*Page excerpt*:
================

Open Wire Personalities

Open Wire Personalities and Characters


Song of the Open Wire will be featuring the “famous” and “near famous” of the open wire epoch.  We invite nominations of family members, friends and associates whose contributions should be popularly and publicly credited for their work in the communications fields.  We seek those who worked with open wire in nearly any capacity.  All we require is information sent to the webmaster through the “contacts” button above, briefly specify the reasons for your nomination.  If you can provide a brief survey of their career, or if deceased, an obituary, personal narrative, or similar commentary, we wil post it.  Photos are also welcome.

This portion of the site is under construction.  More will appear later.

Sol didn’t like having his picture taken. This is the best photo of him at work in Alaska.


A Great and Good Man
As a lineman in the Alaska Communication System (ACS), the best crews to work on in the late 50s were those under MSgt George Solomon
Sabolsice, known all over Alaska as “Sol.”  He had been up there for over 14 years when I met him, and he resembled the squat sergeant in _Beetle Bailey_, though his teeth were in better shape.  He had a voice like a ton of anthracite sliding down a chute, and he had been known to chew out lesser men by picking them up with one hand and holding them braced against a wall or a tree while chewing.  If you worked for Sol, you _worked_; if you did not, you were sent elsewhere.  Yet everyone wanted to be one of “Sol’s boys.”This was not hard to understand.  Sol was tough, but he was fair.  One of the worst things about being an enlisted man back then was that you could be “loaned” to some officer (usually a Second Lieutenant generated by an ROTC program at a second-rate stae college) when he had some obnoxious detail to perform.  Nobody borrowed one of Sol’s boys:  you worked for him, the work was important, and he would make damned sure you were with him to do it.  He was known to have chewed out officers up to the rank of colonel (though not with the bracing against the wall part), and was ever after avoided by them and left to do his work.

================

*Collected material*:
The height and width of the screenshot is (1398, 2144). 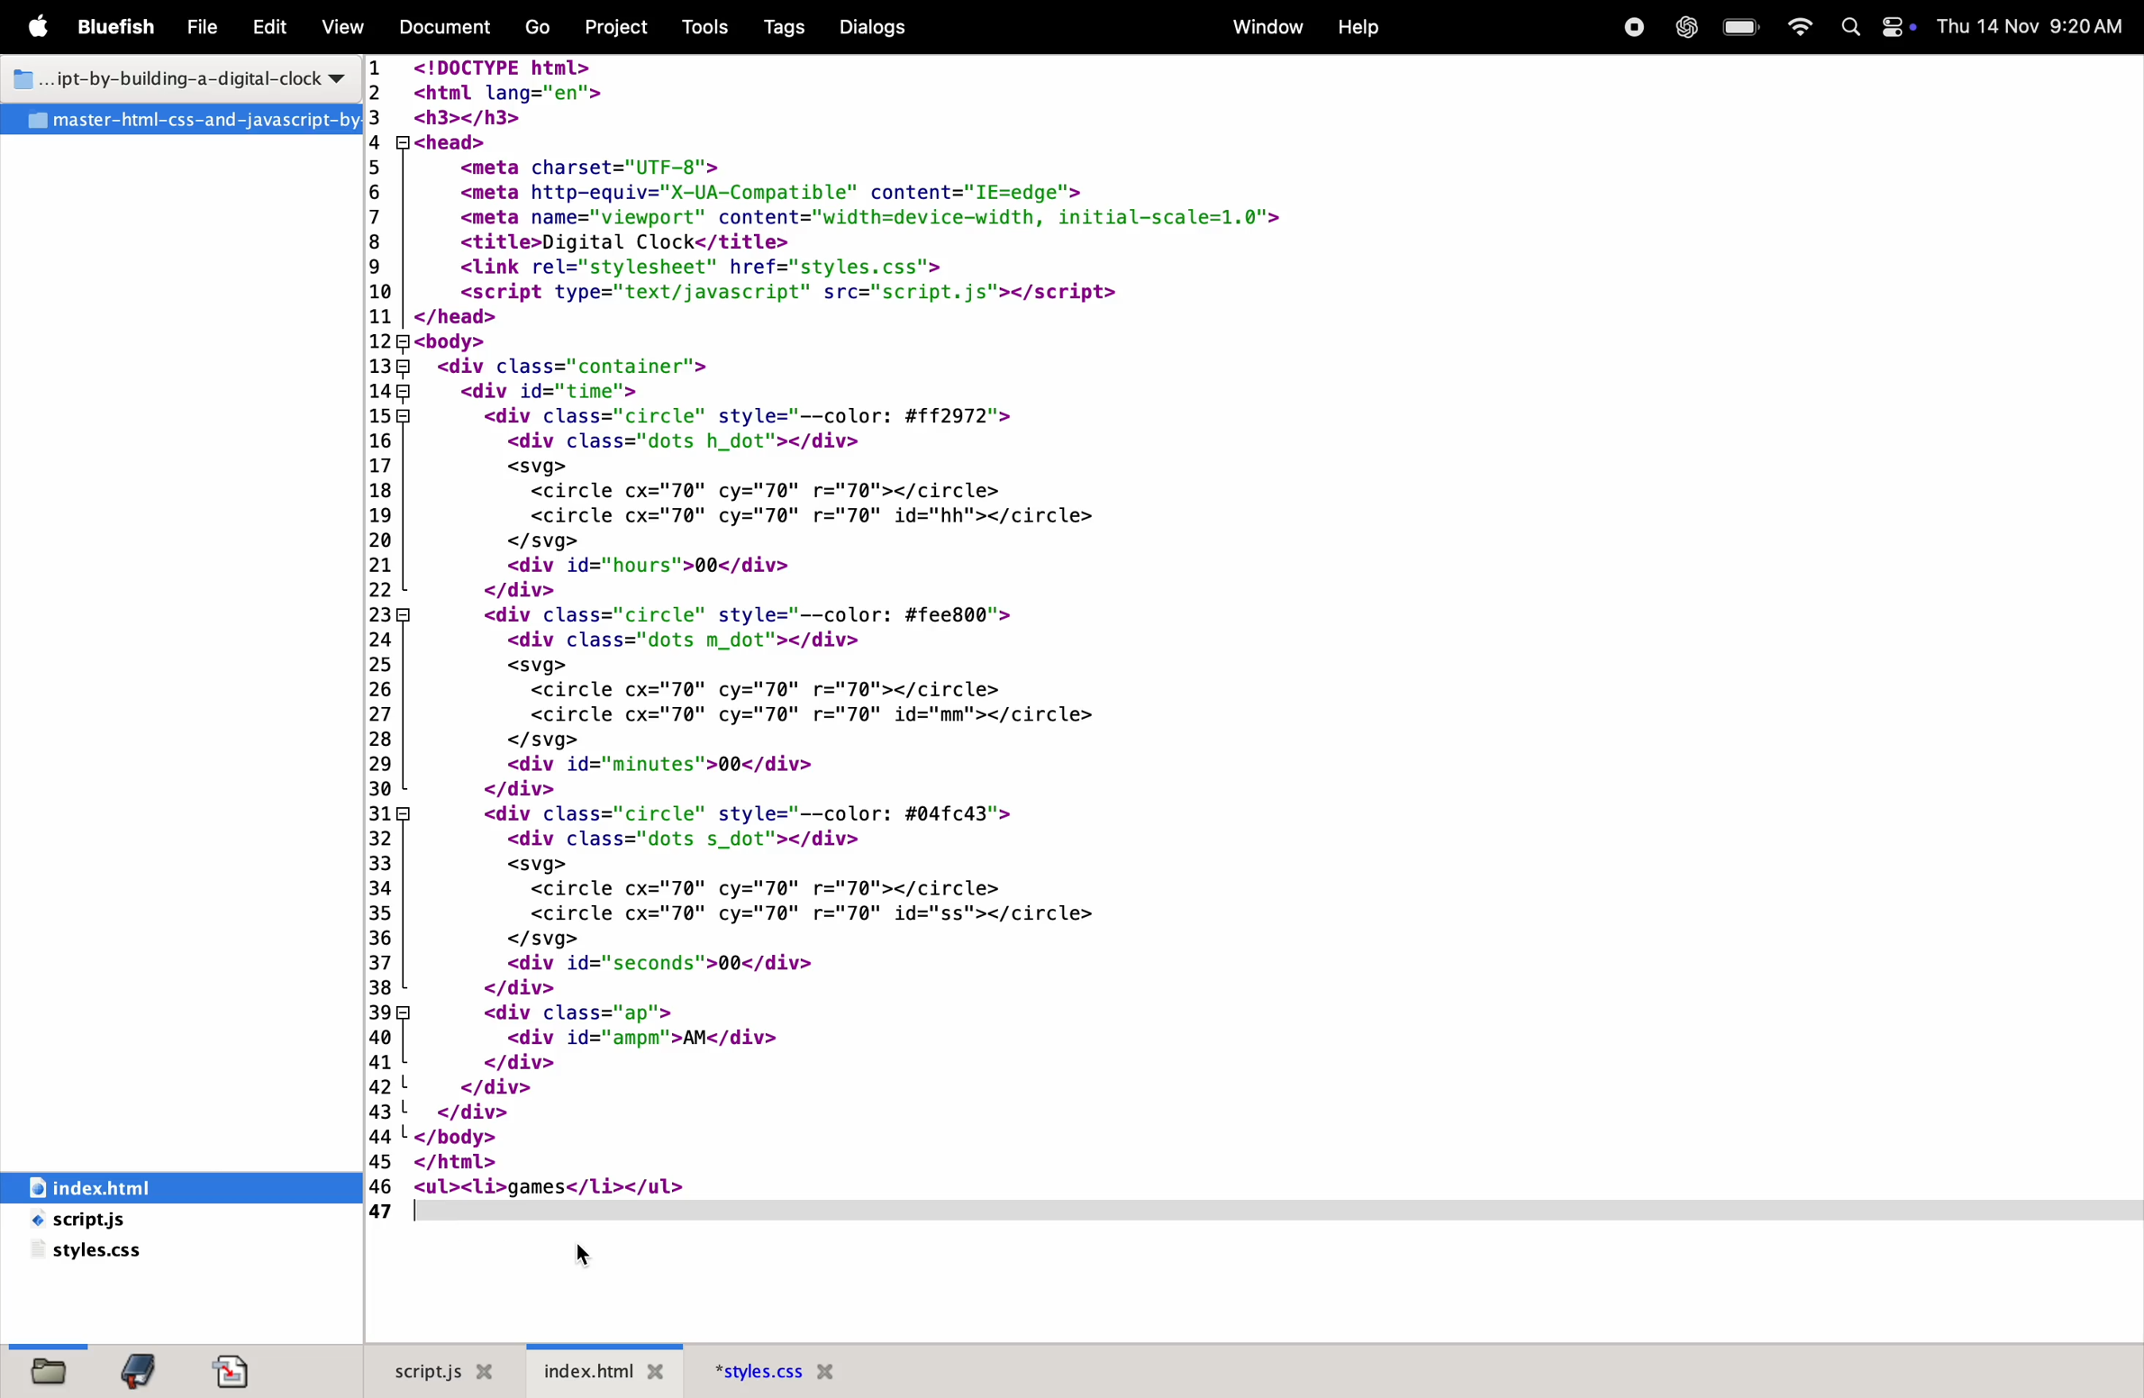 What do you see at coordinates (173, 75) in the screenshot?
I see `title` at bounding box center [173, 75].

================

*Requirements*:
- A) Update the stretch of the open wire personalities page from "Open Wire Personalities and" through "will appear later." so that "webmaster" is replaced with "site administrator".
- B) Take the open wire personalities page further, continuing its account of Sol from where it stops.

*Response list*:
- A)
Open Wire Personalities and Characters


Song of the Open Wire will be featuring the “famous” and “near famous” of the open wire epoch.  We invite nominations of family members, friends and associates whose contributions should be popularly and publicly credited for their work in the communications fields.  We seek those who worked with open wire in nearly any capacity.  All we require is information sent to the site administrator through the “contacts” button above, briefly specify the reasons for your nomination.  If you can provide a brief survey of their career, or if deceased, an obituary, personal narrative, or similar commentary, we wil post it.  Photos are also welcome.

This portion of the site is under construction.  More will appear later.

- B)
Sol was in charge of the ACS lines from the Canadian border west to Fairbanks and from
Tok (then Tok Junction) south to Copper Center.  Much of the traffic on those double-armed, 8-pair lines was military, carrying many encrypted messages to the SAC bases forwver busy during the Cold War.  Should anything happen to to that 440 miles of wire, it was Sol’s responsibility to fix it–yesterday, if possible.  And he was ready to do his best. 
The longer I worked for him, the more I became aware of the planning he had been doing during his 14 years:  just about every place where the right-of-way left the highway to cut across a hill surprises lurked out of sight of the traffic below.  Here stacks of poles and
crossarms, there piles of wire, bolts, lag screws, and transposition brackets, and further along, guy wire, anchors, and the like, all in tall heaps to be easy to find under snow.  All of this was probably contrary to Army regulations:  back then if you had any material without paper, you were presumed to have stolen it.  But illegal or not, it was Sol’s, and it was ready for any emergency he might have.  I would guess that nowhere along his section of line were you more than 20 miles away from whatever you needed to fix whatever problem you had.
Consider the legal alternative:  you need a couple of dozen 25-foot, class 2 poles?  Put in a requisition to the HQ in Anchorage (driving past the break to get to a teletype, if the break happened to be between you and Anchorage), and the people there would roust out some men to load a couple of pole trailers and drive them north at about 30-40 mile per hour, depending on conditions.  This will take 10 or more hours.  You probably will not spend it profitably in winter by digging the holes, as the spoil would freeze solid before the poles arrived and be difficult to tamp.
Field expedients. if legally dubious, are time savers; that is why they are so expedient.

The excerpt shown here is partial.